Sally and I first discovered the wine when we dined at Le Mistral in Houston with Sally’s brother Greg and his wife Jennifer. Sally’s mom, Mabeth, had treated us to a chef’s table dinner there for Christmas in 2011.
Mabeth's parting words as we left for dinner were, "Dinner is on me unless my son-in-law decides to buy an expensive bottle of wine!"
I couldn't do that. But that wouldn't stop my wife and her brother. They are their mother's children and full of mischief. Especially when they get a little wine in them.
They decided to order the nice wine recommended by the restaurant's sommelier. It was a good pick. The meal was one of our most memorable ever.
We’ve enjoyed a few bottles of E. Guigal’s Cotes du Rhone since then. We even shared a bottle of the Cotes du Rhone with our friend Darren in Dublin. Unlike the Chateauneuf-du-Pape, the Cotes du Rhone is readily available.

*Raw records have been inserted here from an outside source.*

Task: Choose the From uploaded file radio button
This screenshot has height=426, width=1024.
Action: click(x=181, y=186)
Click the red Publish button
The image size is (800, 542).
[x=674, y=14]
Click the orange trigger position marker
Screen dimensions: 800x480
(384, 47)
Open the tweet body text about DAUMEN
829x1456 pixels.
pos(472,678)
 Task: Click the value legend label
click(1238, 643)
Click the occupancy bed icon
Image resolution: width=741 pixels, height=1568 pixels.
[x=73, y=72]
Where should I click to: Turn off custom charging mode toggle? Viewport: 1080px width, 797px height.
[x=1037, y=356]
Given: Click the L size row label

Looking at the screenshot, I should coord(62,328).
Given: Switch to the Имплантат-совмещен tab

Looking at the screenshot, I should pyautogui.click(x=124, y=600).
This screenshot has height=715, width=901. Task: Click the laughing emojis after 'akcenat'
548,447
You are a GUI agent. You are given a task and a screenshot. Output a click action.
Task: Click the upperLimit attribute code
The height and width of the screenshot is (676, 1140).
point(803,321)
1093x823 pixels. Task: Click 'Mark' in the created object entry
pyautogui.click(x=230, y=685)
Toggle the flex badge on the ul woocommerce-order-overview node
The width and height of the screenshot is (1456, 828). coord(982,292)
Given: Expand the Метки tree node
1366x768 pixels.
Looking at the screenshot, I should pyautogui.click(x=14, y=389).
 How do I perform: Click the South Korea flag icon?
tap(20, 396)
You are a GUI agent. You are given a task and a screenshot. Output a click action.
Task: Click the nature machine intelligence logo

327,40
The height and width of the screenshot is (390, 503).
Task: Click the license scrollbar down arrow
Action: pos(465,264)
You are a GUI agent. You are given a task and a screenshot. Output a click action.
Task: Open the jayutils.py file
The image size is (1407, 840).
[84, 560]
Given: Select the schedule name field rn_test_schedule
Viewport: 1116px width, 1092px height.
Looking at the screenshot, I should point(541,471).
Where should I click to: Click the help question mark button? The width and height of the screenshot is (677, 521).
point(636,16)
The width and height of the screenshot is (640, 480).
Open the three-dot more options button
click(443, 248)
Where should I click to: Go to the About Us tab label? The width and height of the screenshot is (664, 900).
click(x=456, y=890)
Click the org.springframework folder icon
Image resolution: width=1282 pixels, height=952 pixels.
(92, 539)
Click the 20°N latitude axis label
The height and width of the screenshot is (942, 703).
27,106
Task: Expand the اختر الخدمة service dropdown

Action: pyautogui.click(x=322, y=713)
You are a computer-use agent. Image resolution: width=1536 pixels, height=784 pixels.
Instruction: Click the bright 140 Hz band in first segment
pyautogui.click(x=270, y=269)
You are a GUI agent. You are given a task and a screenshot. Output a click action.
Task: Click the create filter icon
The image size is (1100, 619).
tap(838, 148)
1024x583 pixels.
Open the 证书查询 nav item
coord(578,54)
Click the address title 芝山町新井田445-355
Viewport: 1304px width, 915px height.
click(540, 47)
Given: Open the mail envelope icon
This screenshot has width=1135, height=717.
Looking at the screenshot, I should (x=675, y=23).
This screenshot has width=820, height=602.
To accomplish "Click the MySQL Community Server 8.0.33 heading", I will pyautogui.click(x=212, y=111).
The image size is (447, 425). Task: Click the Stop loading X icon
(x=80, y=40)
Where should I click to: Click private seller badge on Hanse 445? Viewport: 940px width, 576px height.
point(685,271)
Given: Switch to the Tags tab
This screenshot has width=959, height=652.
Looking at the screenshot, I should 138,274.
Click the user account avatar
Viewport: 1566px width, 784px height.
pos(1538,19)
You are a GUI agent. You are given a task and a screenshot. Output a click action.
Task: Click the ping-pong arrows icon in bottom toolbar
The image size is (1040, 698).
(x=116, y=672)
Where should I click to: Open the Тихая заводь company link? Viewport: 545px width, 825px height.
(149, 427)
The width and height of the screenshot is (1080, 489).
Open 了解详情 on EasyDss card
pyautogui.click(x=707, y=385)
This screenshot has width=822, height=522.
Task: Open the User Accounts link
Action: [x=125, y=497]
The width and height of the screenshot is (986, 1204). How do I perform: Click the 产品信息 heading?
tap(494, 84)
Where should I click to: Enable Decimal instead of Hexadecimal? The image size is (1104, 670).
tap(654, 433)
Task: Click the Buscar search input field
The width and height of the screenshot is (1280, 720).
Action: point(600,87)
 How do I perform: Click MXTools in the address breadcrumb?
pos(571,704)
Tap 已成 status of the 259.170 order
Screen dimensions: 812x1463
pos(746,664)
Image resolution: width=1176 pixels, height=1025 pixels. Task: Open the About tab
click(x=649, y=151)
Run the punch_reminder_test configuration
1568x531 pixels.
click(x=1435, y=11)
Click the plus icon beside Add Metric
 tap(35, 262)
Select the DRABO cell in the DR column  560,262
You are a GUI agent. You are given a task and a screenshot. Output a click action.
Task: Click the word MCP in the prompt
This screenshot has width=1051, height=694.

Truth is we don’t know a lot about French wine, but searching for this Moby Dick of wines gave me a reason to go into the French section of wine shops. It made me feel sophisticated. I could keep up the illusion as long as the conversation didn't go past this particular wine. Alas, I continued to strike out.
Then, last December, I finally found it. In BevMo of all places.
We were driving to Houston to spend Christmas with Sally’s family a few days later. We bought a bottle with us to share with Greg and Jennifer and Sally’s Mom, Mabeth.
Note: Don't despair if you don't know too much about Chateauneuf-du-Pape. It refers to a variety of wines from the appellation by the same name in France's southern Rhone region. There are thirteen varietals of grapes that can be blended to make this wine, but Granache is the most popular. The E. Guigal website lists their version as 80% Grenache, 10% Syrah, 5% Mourvedre, and 5% "others". How mysterious.